Pusat macet itu ada di sekitar kompleks sekolah Santo Yoseph. Kompleks sekolah yang meliputi SD, SMP, dan SMA ini termasuk sekolah elit di Denpasar. Namanya sekolah elit, pasti banyak yang kaya. Karena itu muridnya banyak yang diantar naik mobil. Sayangnya, sebatas yang saya tahu, tidak ada tempat parkir khusus untuk mobil pengantar di sekolah ini. Parkirnya nebeng di pinggir jalan. Kadang-kadang ada yang malah hanya berhenti di pinggir jalan untuk menurunkan murid. Maka, jadilah macet.
Parahnya lagi di sisi timur kompleks sekolah ini ada jalan memutar ke arah kampus Universitas Udayana Denpasar. Untuk memutar, tentu harus berhenti dulu, menunggu jalan aman untuk memutar. Mobil berhenti untuk menaikturunkan murid ditambah kendaraan berhenti untuk memutar, maka lengkaplah penyebab kemacetan di sini. Tapi di luar jam-jam tersebut, jalan ini sangat lancar.
Jl Diponegoro
Jalan ini panjang sekali. Anehnya, seingat saya, jalan ini terpotong Jl Raya Sesetan. Tapi saya tidak ingat persis. Nanti saya cek lagi. 🙂 Terakhir kali saya lihat sih jalan ini masih terpotong. Jadi di sisi selatan setelah perempatan Jl By Pass Ngurah Rai ke arah Jl Raya Sesetan, nama jalan ini Jl Diponegoro. Lalu terpotong Jl Raya Sesetan. Tapi di sisi utara juga namanya sama Jl Diponegoro.
Bagian yang suka macet ada di bagian utara dari Jl Waturenggong ke arah Jl Hasanudin, terpotong perempatan Jl Dewi Sartika dan Jl Teuku Umar. Di bagian ini jalan suka macet terutama pada hari Jumat karena ada orang jumatan di Masjid An-Nur Jl Diponegoro. Pas jumatan, jalan di depan masjid pasti ditutup. Di luar jam jumatan itu, jalan di sekitar sini lancar.

» Data yang Tersedia:
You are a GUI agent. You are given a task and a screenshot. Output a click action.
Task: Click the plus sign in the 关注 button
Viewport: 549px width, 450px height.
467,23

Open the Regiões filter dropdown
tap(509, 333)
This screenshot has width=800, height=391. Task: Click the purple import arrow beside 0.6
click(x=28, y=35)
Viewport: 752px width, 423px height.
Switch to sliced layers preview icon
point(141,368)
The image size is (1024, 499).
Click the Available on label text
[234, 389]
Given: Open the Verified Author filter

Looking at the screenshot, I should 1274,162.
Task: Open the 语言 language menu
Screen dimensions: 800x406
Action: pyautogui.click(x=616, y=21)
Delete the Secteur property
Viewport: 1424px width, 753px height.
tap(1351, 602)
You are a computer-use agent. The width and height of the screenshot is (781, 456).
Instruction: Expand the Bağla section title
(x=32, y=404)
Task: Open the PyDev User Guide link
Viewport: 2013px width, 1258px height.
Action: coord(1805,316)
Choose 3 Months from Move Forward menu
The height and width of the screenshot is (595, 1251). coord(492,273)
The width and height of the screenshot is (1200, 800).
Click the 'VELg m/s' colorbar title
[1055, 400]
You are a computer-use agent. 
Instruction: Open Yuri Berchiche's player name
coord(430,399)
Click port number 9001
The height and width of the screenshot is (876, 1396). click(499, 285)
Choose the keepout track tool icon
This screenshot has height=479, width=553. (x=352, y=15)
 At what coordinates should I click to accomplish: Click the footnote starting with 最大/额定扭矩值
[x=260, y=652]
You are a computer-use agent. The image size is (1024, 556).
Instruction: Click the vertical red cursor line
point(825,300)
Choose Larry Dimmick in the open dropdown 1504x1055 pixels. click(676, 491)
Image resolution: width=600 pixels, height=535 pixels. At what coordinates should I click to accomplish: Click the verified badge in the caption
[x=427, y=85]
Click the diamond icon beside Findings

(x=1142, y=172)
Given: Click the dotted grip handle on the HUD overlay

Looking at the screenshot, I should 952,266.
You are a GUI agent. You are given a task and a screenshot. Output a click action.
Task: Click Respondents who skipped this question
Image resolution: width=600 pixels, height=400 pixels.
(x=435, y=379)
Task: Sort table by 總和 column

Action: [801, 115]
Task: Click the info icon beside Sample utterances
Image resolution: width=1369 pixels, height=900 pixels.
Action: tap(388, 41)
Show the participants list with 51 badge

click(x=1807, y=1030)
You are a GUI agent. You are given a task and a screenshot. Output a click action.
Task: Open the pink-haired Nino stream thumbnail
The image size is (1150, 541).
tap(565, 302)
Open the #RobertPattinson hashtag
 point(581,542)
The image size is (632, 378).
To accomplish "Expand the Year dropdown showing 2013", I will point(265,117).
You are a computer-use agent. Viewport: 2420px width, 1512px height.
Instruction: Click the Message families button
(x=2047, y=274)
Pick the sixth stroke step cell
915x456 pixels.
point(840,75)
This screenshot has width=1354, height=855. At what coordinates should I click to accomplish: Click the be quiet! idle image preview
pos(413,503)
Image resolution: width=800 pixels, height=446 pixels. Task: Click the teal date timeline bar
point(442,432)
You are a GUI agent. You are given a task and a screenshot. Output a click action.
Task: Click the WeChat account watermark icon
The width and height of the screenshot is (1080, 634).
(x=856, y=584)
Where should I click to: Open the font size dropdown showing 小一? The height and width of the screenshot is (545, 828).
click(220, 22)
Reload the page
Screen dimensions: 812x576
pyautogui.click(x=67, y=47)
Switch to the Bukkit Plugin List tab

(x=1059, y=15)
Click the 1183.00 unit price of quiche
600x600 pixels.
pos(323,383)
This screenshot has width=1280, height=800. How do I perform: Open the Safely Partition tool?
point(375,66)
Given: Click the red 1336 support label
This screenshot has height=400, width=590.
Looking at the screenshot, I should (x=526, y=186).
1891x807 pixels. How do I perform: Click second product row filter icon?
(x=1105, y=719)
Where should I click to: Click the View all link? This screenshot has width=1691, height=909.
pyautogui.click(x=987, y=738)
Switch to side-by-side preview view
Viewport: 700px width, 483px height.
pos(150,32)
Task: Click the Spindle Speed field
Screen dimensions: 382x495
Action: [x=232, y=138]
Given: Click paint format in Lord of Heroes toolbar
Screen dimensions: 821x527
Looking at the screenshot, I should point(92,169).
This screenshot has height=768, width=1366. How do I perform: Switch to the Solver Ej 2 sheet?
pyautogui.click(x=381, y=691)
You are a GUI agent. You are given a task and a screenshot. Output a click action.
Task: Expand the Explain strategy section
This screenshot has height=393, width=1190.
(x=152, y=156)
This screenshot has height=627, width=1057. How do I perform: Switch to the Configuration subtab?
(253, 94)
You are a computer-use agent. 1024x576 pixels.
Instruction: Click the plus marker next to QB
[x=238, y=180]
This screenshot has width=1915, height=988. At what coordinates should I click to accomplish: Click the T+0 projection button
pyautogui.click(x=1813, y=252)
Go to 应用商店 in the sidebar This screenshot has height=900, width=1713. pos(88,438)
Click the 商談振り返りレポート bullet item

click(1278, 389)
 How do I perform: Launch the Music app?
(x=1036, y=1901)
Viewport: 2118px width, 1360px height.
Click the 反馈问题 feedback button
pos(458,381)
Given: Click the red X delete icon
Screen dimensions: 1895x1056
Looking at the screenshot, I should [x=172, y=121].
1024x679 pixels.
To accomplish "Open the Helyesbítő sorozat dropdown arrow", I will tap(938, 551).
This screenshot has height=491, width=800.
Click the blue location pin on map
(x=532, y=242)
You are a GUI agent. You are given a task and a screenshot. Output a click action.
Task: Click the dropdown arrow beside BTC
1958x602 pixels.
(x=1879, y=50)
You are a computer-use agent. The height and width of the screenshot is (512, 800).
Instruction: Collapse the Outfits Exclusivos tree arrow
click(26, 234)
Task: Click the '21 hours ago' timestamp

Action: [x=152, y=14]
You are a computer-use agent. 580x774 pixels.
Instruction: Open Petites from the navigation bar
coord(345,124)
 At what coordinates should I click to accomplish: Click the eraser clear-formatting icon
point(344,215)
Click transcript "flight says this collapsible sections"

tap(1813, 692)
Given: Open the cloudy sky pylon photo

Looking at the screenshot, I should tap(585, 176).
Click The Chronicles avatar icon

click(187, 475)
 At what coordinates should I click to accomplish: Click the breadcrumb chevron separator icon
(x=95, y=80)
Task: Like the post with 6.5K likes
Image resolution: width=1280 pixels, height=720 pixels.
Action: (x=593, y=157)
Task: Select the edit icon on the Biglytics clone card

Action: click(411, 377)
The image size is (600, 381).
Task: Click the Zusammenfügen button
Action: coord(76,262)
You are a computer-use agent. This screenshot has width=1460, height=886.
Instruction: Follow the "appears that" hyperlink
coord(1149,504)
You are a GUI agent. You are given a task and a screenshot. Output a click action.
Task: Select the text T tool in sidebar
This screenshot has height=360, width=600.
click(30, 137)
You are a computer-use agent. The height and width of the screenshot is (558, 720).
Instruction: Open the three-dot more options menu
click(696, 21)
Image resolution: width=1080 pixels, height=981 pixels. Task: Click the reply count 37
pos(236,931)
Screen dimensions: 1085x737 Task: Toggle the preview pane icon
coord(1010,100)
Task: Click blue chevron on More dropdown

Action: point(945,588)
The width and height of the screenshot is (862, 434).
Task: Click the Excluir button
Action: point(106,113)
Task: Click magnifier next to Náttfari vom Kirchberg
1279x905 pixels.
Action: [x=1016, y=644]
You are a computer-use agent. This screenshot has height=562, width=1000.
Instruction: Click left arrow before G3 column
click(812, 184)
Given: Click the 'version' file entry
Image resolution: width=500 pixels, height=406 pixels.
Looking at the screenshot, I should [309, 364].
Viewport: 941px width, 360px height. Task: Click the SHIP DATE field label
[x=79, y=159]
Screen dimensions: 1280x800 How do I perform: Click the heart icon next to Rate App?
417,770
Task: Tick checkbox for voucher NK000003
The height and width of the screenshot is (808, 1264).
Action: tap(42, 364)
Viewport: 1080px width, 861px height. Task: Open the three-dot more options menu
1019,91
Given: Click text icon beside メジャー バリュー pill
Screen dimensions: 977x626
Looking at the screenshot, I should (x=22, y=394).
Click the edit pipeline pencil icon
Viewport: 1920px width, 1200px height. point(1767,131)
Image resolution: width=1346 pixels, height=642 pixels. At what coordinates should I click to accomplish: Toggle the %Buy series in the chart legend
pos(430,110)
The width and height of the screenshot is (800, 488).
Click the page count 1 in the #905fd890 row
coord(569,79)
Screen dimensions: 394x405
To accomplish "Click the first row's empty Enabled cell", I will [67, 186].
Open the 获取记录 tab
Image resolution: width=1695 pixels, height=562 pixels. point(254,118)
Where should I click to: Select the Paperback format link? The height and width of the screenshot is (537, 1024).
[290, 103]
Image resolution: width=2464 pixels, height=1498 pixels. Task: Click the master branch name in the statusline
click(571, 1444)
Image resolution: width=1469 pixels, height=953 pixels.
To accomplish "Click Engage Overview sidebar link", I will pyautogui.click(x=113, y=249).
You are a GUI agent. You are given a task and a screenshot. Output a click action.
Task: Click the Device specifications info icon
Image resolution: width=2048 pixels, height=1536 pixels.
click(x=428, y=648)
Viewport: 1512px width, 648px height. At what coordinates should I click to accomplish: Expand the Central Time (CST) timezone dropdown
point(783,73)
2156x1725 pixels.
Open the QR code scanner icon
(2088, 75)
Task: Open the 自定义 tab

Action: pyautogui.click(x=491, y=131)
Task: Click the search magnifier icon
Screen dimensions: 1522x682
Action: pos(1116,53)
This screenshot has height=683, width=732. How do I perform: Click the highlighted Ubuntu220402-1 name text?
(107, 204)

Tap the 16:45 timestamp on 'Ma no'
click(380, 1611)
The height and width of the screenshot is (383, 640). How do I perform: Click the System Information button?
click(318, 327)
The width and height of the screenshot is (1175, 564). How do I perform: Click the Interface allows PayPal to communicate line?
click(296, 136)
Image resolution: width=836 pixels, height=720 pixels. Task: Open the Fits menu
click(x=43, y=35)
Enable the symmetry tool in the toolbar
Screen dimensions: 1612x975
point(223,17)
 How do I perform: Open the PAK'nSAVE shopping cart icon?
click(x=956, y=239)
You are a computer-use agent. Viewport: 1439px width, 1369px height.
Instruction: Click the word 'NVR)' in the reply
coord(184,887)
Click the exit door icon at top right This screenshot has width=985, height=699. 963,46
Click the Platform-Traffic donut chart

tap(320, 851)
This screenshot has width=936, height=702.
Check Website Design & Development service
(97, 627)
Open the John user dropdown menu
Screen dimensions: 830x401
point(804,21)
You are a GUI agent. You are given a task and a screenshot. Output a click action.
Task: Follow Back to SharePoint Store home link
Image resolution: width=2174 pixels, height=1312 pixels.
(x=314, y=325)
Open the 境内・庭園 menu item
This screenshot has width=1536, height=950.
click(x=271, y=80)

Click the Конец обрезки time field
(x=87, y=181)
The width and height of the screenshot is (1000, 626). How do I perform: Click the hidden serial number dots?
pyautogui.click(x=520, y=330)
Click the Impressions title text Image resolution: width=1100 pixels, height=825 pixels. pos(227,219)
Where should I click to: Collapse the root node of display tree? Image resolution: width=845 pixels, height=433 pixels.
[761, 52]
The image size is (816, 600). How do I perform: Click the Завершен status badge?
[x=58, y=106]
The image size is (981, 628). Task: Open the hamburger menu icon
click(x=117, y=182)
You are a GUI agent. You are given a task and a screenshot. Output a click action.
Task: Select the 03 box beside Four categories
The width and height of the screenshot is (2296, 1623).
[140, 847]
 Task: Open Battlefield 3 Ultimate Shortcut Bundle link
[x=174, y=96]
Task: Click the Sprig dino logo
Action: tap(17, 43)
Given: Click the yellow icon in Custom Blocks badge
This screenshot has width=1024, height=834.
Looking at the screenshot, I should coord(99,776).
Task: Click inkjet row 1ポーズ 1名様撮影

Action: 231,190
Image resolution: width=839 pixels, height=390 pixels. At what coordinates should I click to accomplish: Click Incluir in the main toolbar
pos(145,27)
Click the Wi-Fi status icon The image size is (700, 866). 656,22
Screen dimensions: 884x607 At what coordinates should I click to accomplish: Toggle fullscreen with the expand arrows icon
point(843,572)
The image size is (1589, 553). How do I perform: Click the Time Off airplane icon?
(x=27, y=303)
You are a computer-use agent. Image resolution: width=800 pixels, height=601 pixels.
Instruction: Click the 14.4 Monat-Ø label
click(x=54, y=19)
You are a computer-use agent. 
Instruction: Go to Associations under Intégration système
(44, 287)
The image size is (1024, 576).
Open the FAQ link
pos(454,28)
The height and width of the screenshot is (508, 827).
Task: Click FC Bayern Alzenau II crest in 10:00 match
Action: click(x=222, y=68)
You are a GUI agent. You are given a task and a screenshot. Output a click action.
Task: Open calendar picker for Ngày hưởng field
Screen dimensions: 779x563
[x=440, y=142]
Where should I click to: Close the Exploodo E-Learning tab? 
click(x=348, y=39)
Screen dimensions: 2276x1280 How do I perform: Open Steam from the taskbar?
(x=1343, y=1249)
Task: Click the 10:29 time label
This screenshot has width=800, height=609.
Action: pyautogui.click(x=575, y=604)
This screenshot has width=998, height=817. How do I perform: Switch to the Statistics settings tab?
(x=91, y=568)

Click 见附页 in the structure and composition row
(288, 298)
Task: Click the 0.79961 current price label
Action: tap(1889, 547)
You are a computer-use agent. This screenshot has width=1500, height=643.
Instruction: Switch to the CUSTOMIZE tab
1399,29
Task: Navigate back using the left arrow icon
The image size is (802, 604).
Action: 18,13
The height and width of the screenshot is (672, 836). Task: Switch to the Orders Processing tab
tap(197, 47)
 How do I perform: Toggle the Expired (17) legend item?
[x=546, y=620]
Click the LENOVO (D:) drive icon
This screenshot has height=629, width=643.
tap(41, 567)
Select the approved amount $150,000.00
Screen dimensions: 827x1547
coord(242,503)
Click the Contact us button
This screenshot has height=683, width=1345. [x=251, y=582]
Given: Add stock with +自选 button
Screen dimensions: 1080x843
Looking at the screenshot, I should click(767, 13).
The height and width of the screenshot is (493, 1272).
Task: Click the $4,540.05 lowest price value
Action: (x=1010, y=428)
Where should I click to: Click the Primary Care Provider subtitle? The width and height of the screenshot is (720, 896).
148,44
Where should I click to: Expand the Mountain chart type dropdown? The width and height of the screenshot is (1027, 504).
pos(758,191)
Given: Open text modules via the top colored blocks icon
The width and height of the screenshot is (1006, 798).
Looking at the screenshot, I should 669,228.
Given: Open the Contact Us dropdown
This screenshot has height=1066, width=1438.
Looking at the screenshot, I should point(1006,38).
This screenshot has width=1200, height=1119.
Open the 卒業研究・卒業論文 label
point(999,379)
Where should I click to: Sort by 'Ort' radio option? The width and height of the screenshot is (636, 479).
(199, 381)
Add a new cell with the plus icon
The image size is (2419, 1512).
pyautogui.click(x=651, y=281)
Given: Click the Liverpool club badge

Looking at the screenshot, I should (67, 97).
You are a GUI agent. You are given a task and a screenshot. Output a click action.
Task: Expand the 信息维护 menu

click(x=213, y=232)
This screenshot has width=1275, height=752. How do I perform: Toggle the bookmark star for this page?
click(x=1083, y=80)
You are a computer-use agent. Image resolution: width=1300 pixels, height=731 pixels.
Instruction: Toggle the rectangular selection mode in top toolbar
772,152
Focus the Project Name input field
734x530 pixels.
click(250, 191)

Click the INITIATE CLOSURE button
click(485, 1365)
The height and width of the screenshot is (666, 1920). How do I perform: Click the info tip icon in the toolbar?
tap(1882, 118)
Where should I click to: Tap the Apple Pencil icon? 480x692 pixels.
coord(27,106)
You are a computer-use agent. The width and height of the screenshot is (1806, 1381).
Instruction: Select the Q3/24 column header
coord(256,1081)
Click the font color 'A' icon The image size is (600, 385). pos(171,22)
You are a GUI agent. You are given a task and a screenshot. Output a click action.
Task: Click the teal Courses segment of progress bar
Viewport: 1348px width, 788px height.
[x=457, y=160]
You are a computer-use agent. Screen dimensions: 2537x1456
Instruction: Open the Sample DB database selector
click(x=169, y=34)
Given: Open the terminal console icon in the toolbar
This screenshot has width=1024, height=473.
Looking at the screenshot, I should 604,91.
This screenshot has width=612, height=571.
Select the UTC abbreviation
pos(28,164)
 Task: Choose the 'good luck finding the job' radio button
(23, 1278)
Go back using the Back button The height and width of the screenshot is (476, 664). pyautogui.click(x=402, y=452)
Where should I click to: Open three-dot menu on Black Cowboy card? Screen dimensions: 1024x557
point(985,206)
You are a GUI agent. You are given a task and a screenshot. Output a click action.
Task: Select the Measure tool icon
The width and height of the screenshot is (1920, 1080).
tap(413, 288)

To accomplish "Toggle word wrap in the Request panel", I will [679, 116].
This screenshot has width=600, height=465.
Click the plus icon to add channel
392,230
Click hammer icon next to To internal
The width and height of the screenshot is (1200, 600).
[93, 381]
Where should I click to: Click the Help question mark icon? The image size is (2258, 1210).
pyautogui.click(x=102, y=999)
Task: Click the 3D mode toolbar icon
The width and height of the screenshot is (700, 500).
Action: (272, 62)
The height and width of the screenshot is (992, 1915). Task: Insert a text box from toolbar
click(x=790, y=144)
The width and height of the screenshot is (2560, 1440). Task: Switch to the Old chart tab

» Rincian Tugas: Teruskan tulisan tentang titik-titik kemacetan di jalan-jalan Denpasar, mulai tepat setelah kalimat terakhirnya.

» Hasil yang Diharapkan:
Kemacetan yang terjadi tiap hari di jalan ini ada di bagian setelah perempatan Jl Dewi Sartika dan Jl Teuku Umar. Biasanya jalan kendaraan bermotor di sini agak lambat, bahkan tersendat pada jam-jam sibuk. Tidak jelas kenapa. Tapi biasanya perjalanan agak lancar setelah melewat Ramayana Mall. Jadi ya bisa jadi kendaraan ke Ramayana Mall penyebab macet di sini.
Jalan kembali macet ketika mendekati daerah Suci. Mungkin karena ada perempatan Jl Hasanudin-Jl Sumatera-Jl Diponegoro di sini.
Oya, soal temat ibadah yang jadi sumber kemacetan itu, tidak hanya masjid. Pada waktu tertentu, misalnya purnama, jalan sekitar pura Jagatnata di Puputan Badung pasti macet. Karena orang-orang yang bersembahyang memarkir sepeda motor di jalan ini. bahkan Jl Surapati pun ditutup karena jadi tempat parkir.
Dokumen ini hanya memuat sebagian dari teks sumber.